We Have A Date! Australia Will Open To Tourism February 21

During much of the pandemic Australia was closed off to the world. Citizens couldn’t leave, except for a period of time to fly to New Zealand (and were threatened with prosecution if they used New Zealand as a gateway to other countries). Tens of thousands of Australians were stranded abroad, until they could schedule quarantine in state facilities. Australians were only permitted to leave – and return – starting this past fall.

The country started to see cases of Covid-19 they couldn’t stop with the Delta variant, and the arrival of Omicron meant over 100,000 cases a day earlier this month – in a country with a population the size of Texas. They’re heavily vaccinated, and ICU levels are similar to when the country faced 1/50 the number of cases just a few months ago.

Now, with substantial background immunity in additional to vaccination, the country is preparing to re-open its borders to tourists. The nation’s Prime Minister has announced a February 21 re-opening to tourism:

Prime Minister Scott Morrison has announced fully vaccinated travellers will be allowed back into the country from February 21.

A high-level meeting of the federal national security committee met on Monday to discuss when the border could reopen to international tourists. …But two years after he first shuttered the borders, Mr Morrison declared double vaccinated arrivals would be welcomed back.

There’s not yet clarity on whether arriving tourists would need to test in advance or travel, or on arrival as well, and whether there would be any quarantine rules. It appears unvaccinated travelers would likely be able to apply for exemption with proof they “cannot be vaccinated for medical reasons.” (Don’t expect an exemption for personal beliefs contrary to vaccination.)

Here the Prime Minister is correct, the country is no longer ‘trying to keep the virus out’ after having had over 100,000 cases per day in a country whose population is roughly the size of Texas’. And vaccinated travelers aren’t riskier than those people already in the country:

“The fact is here in Australia, the variant is here in Australia. And for those who are coming in who are double vaccinated, they don’t present any greater risk than those who are already here in Australia,” he said.

“It’s a sensible and I think very important move for us to make as we sort of, as best as we possibly can this year drive Australia back to a position of as much normality as we can achieve.”

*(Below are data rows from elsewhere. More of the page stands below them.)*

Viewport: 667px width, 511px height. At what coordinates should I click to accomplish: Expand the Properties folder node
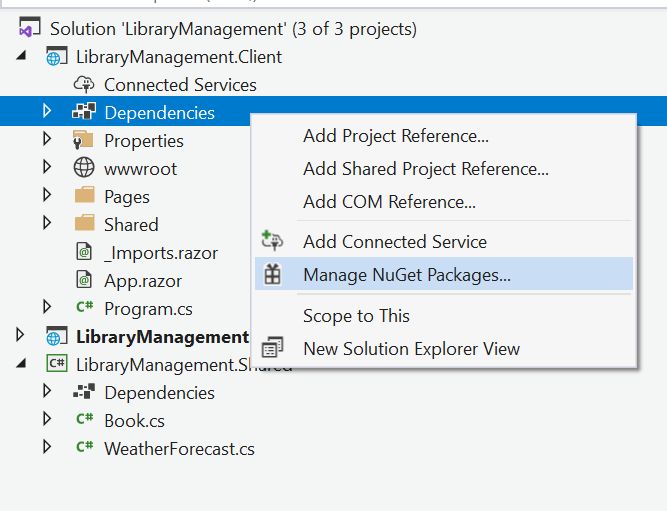coord(46,140)
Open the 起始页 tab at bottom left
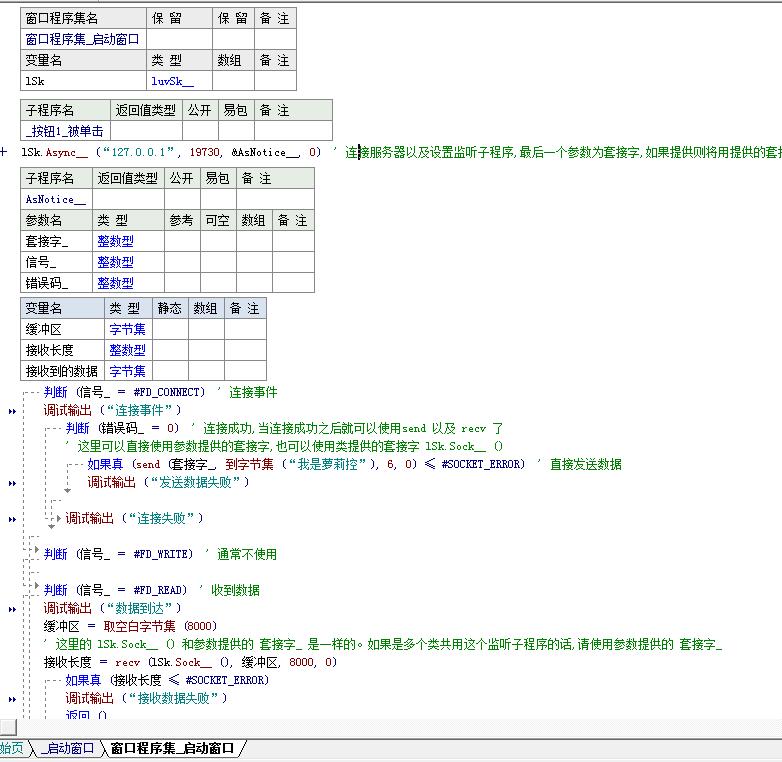The image size is (782, 762). [11, 748]
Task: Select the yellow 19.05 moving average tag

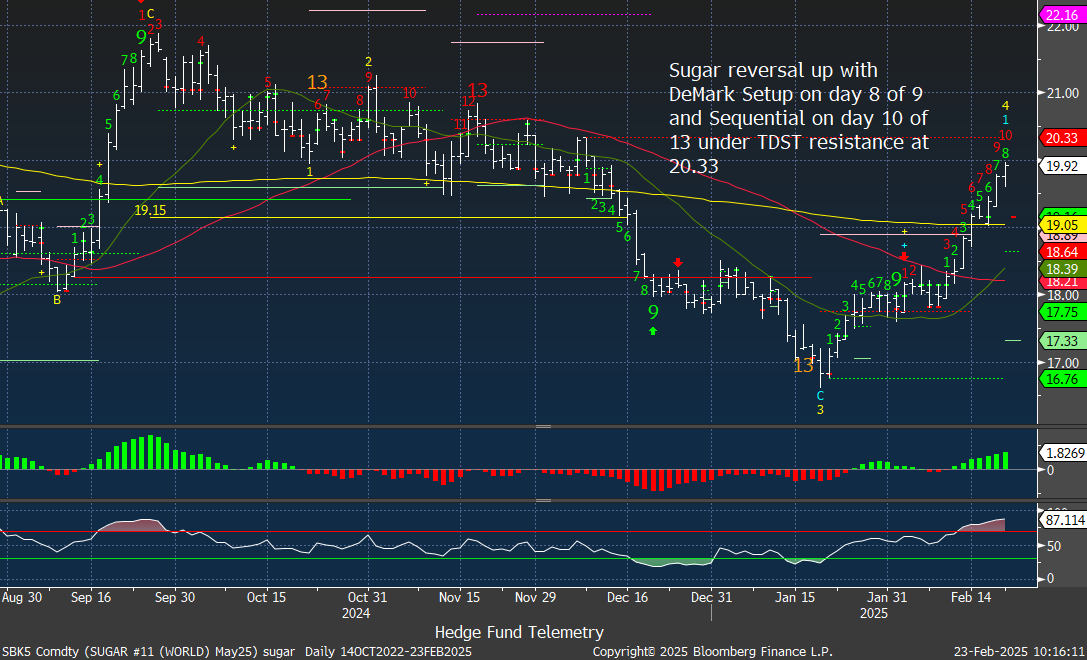Action: [1060, 226]
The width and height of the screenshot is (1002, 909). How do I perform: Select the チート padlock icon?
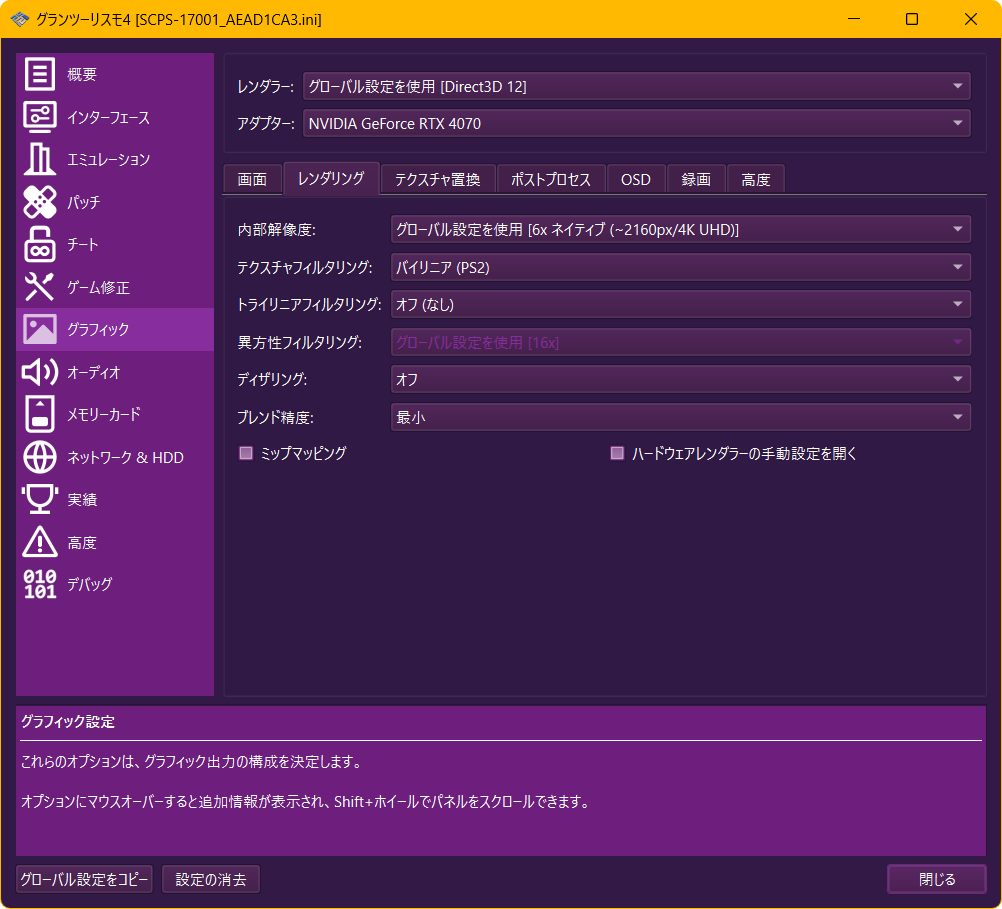click(40, 245)
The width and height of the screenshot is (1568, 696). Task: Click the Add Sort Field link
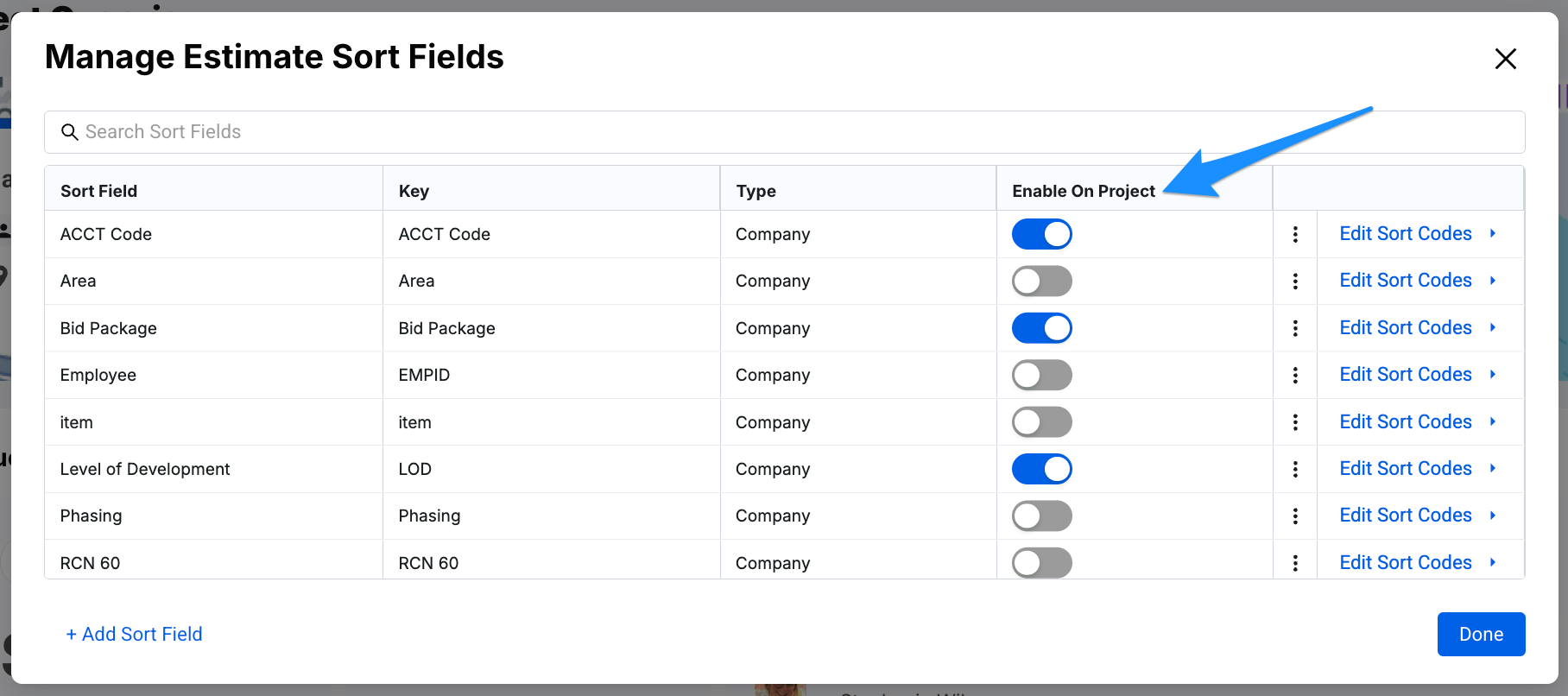135,634
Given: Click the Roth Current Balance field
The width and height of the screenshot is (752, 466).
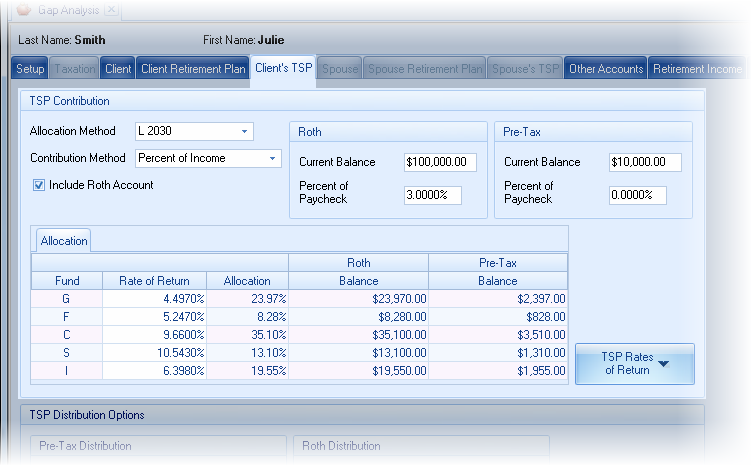Looking at the screenshot, I should (441, 162).
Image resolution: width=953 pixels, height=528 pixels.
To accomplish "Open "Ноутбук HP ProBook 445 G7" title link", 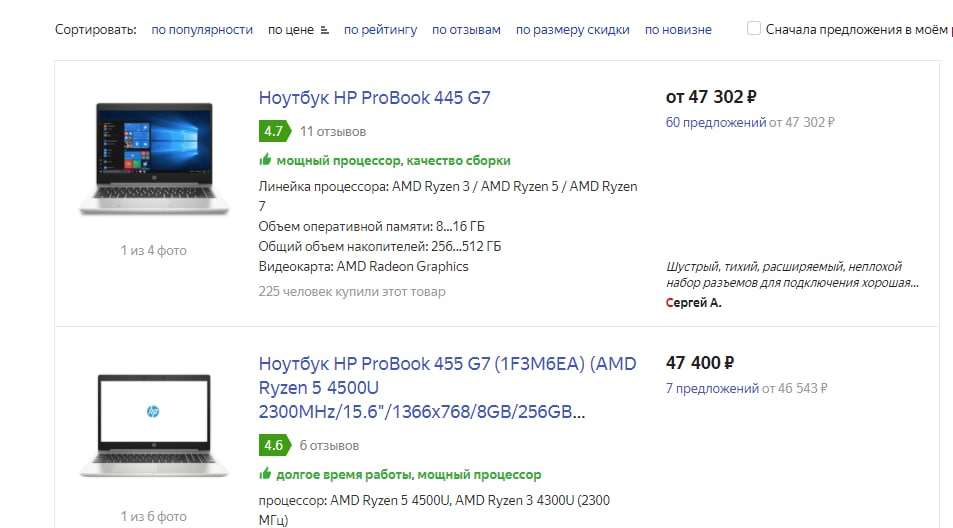I will coord(374,98).
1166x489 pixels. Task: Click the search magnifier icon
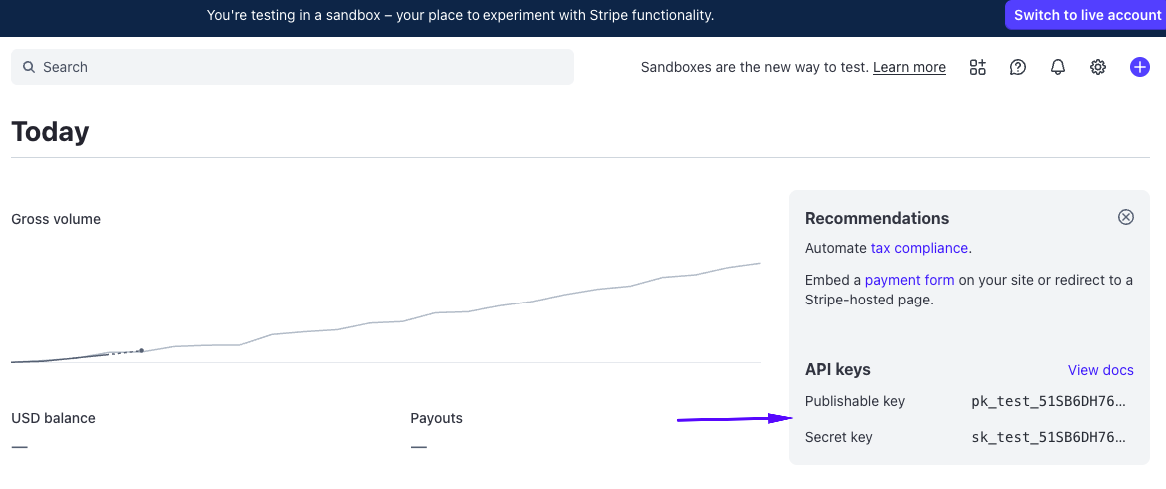point(29,67)
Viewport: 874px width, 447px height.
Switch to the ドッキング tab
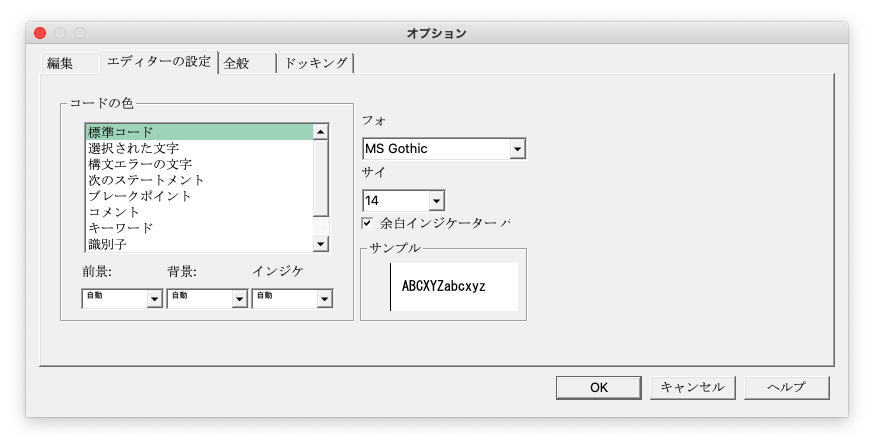[315, 63]
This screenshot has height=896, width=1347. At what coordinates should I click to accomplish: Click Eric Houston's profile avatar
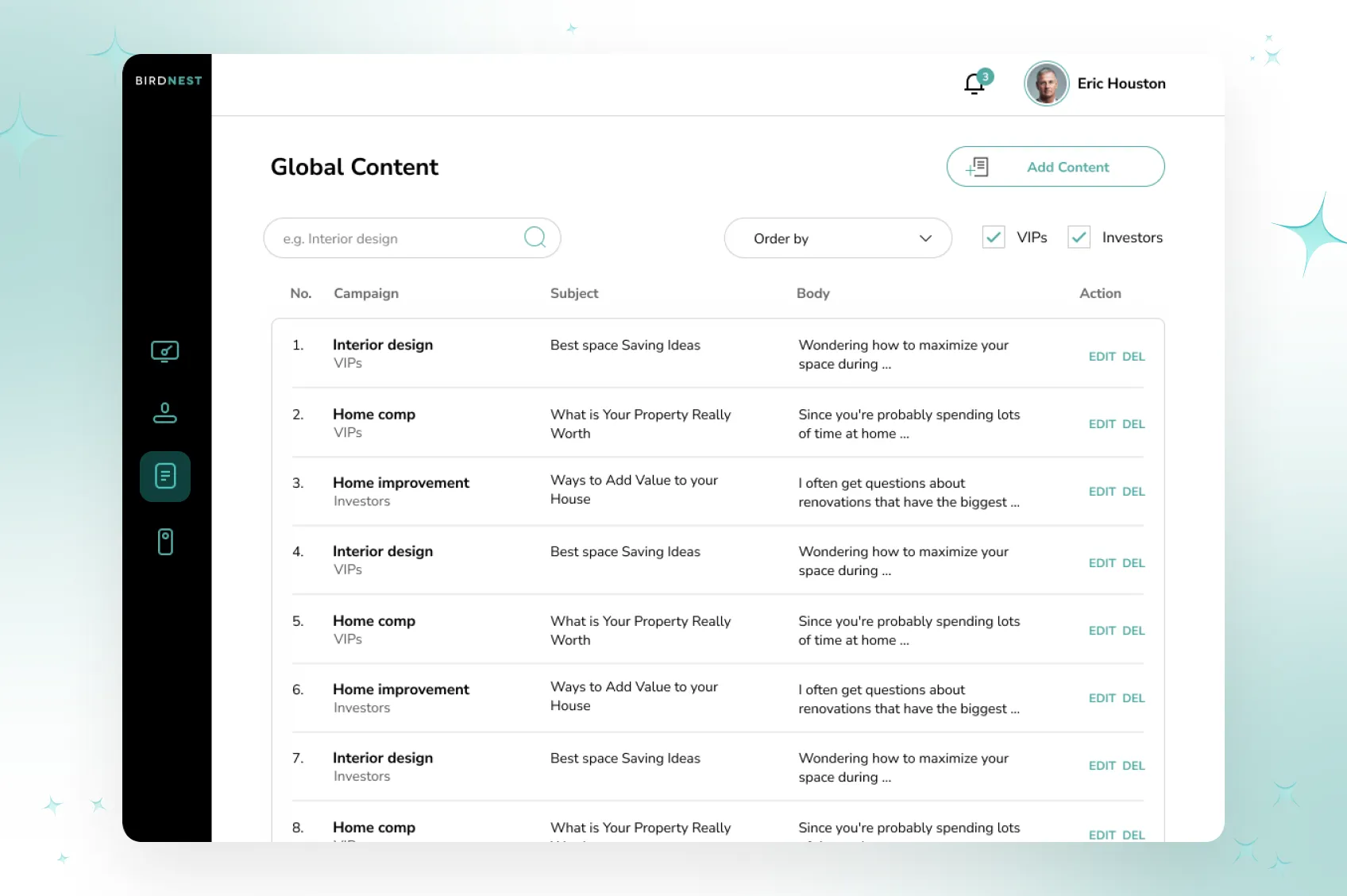click(1046, 83)
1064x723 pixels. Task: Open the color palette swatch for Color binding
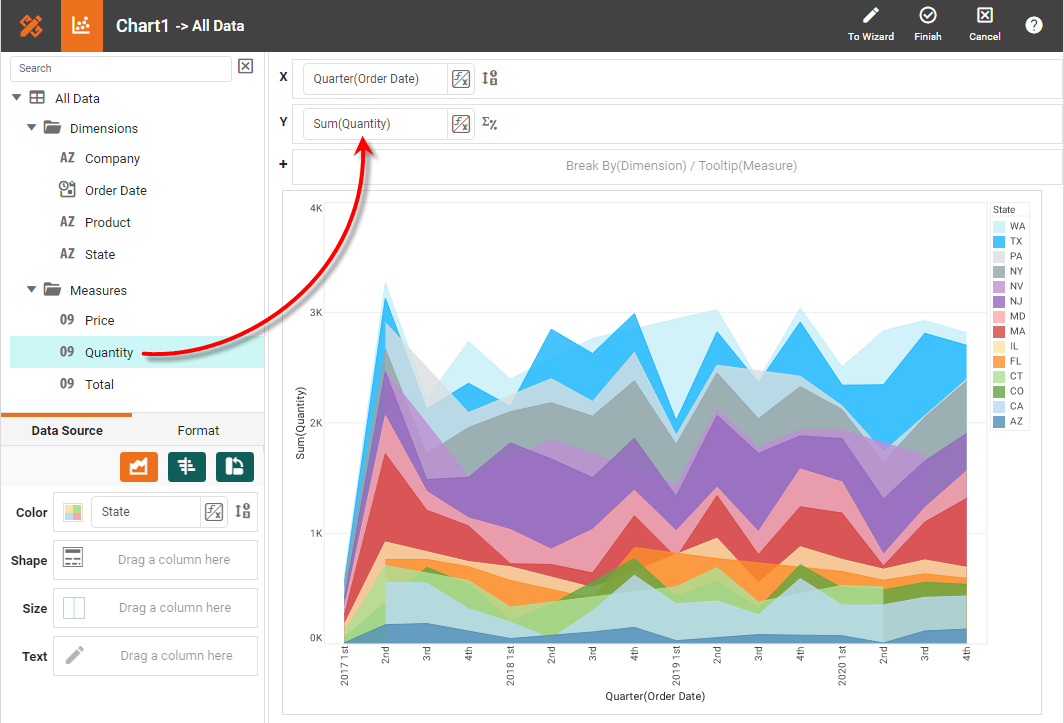coord(73,512)
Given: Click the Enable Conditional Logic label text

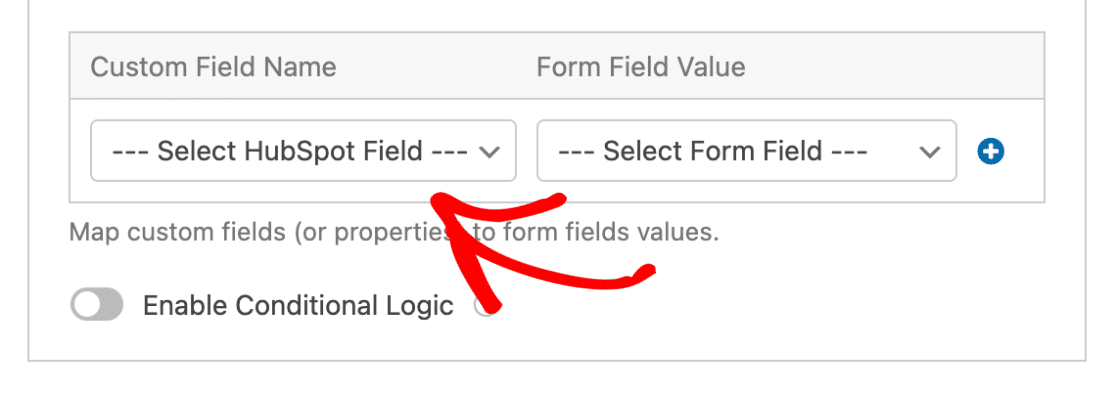Looking at the screenshot, I should [x=298, y=306].
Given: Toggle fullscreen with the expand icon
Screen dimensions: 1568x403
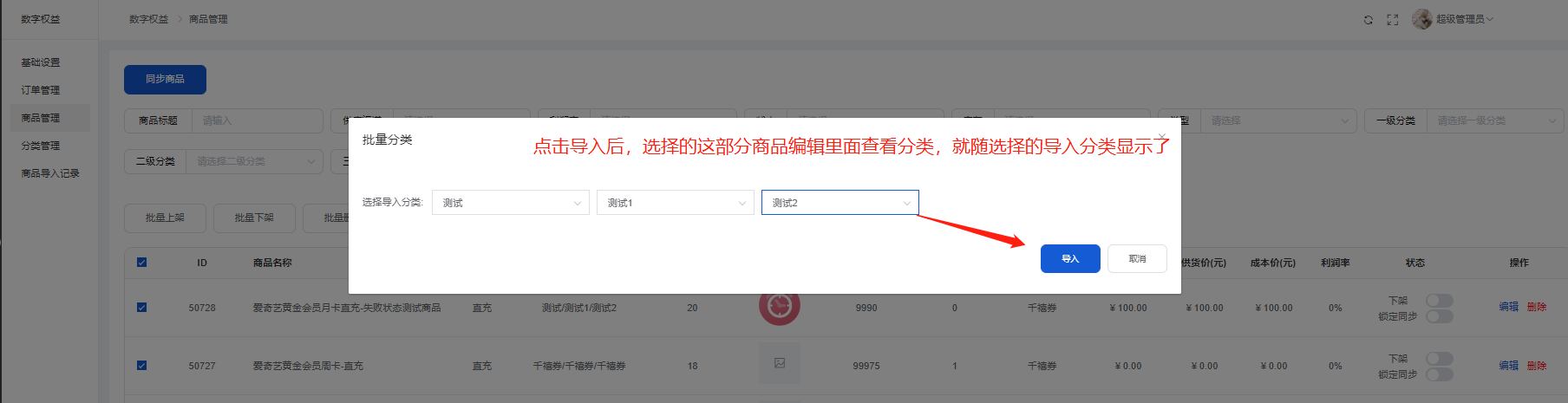Looking at the screenshot, I should click(x=1393, y=20).
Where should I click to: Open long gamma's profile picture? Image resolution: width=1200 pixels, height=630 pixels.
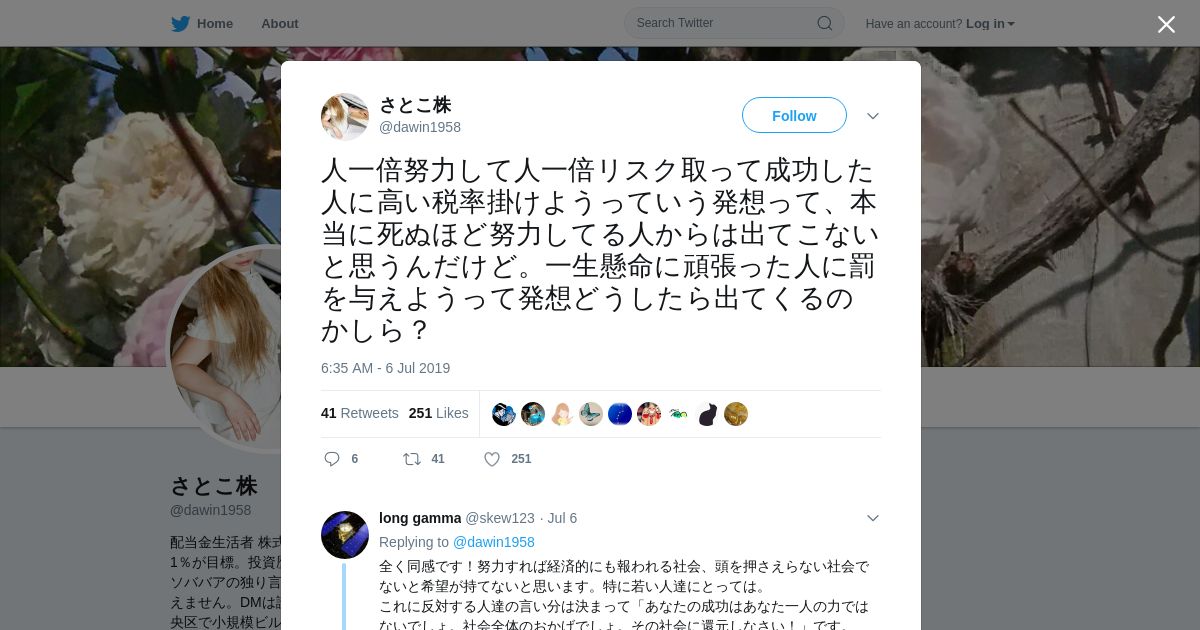coord(345,534)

After two years of being closed there will be some who doubt the re-opening plan, the country isn’t open until it’s open, and there was a recent well-publicized case of rejecting entry to someone with
a visa (with vaccination exception). So there’s still some risk. Nonetheless, I continue to book award travel to see family – and a target of February 21 is far more hopeful than what I’ve been working towards.

About Gary Leff

Gary Leff is one of the foremost experts in the field of miles, points, and frequent business travel - a topic he has covered since 2002. Co-founder of frequent flyer community InsideFlyer.com, emcee of the Freddie Awards, and named one of the "World's Top Travel Experts" by Conde' Nast Traveler (2010-Present) Gary has been a guest on most major news media, profiled in several top print publications, and published broadly on the topic of consumer loyalty. More About Gary »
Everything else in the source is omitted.